In the commentary below on Mr. Trump's possible moves against the media, which two past manufactured threats are named?

Page text:
** Begin **

Nevertheless, it’s hard to imagine Mr. Trump stoically enduring the water torture. Surely he will seek to take some action to end it. One course would be to declare the First Amendment obsolete and use the power of the government to attack the media directly, for instance with mass arrests on “Trumped-up” charges. This would presumably be tied in with moves to ensure that all those “illegal voters” (meaning everyone who doesn’t vote Republican) are excluded from the 2018 elections. In other words, a fascist putsch.

I would not put this past Mr. Trump, not for a moment, but I think that some of those around him—and conceivably even he himself—would see such a course as excessively risky. After all, he lacks a hardened and tested corps of Brown-shirts, or Black-shirts, or Blue-shirts whom he can depend upon for the necessary “wet stuff.” He would have to rely on a lot of people in government—people who are not ideologically committed to him and might hesitate to carry out actions that on their face would be seriously illegal. Congressional leaders like Congressman Ryan and Sen. McConnell might be persuaded to try to secure legal cover for a putsch, but it is by no means sure how much support they could count on in Congress, The more imaginative might find it easy to envision outcomes in which they would wind up being hanged from lampposts by outraged mobs, all the more so in the wake of the past few weeks of “town meetings.”

More likely, it seems to me, would be reliance on good old demagoguery, stirring up some desperate threat  so as to take power in the name of protecting the nation from imminent disaster. Mr. Trump would suffer in such an endeavor in having cried “wolf!” a great deal already, leading to a lot of threat fatigue among much of the population.

Of course his friend Mr. Putin might be able to help with this by invading the Baltics, or something. But saving Mr. Trump’s skin is a sideshow from the Kremlin perspective and it’s unlikely that it would seem worth the risks and costs of a direct confrontation. The ideal thing from the White House standpoint would seem to be some naked aggression by Iran, a major push by ISIS, or perhaps a Chinese move. It would need to be pretty genuine because there are a number of people in the Intelligence Community who might well blow the whistle on a fake threat. But with the aid of Mr. Putin and his merry men, and perhaps Mr. Netanyahu, something might arranged.

(I observe that we’ve had manufactured threats in the past for demagogic purposes; need I mention WMDs in Iraq, or the Gulf of Tonkin Incident? Still, the actions these were concocted to justify fell well short of the short of putsch addressed here.)

** End **

Data lines:

** Begin **

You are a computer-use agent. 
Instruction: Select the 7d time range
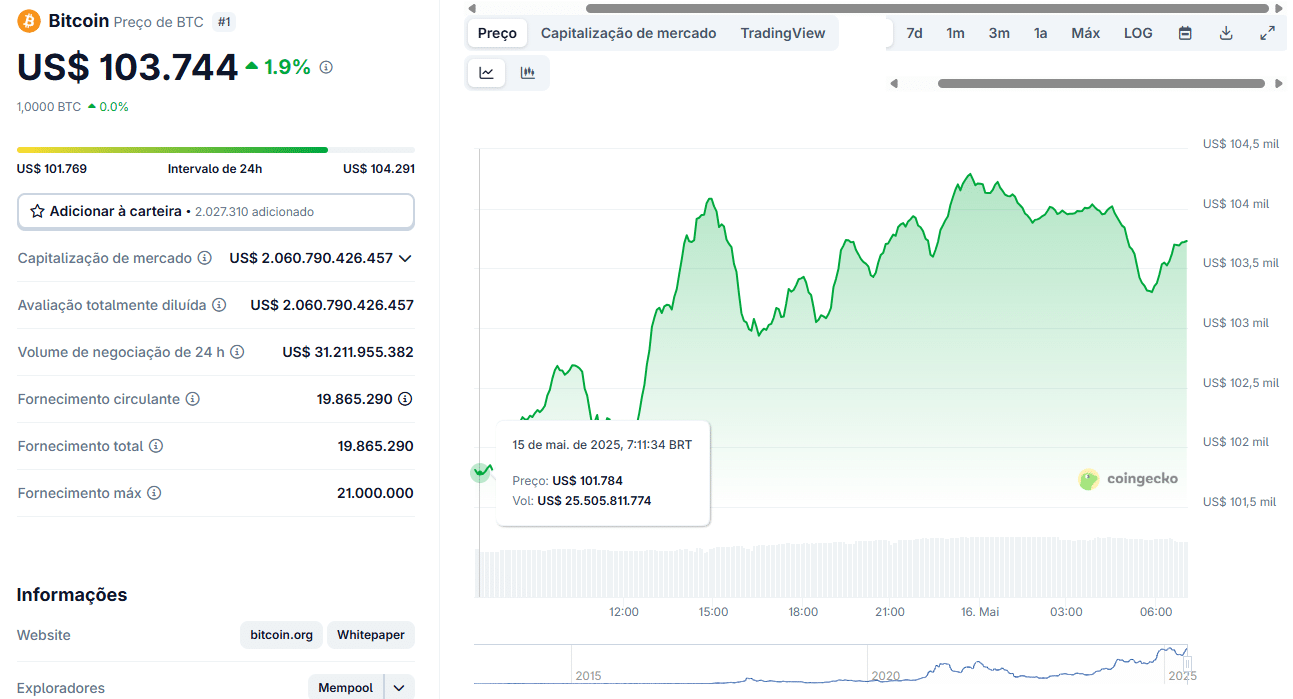point(913,33)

** End **

Exercise answer: WMDs in Iraq and the Gulf of Tonkin Incident.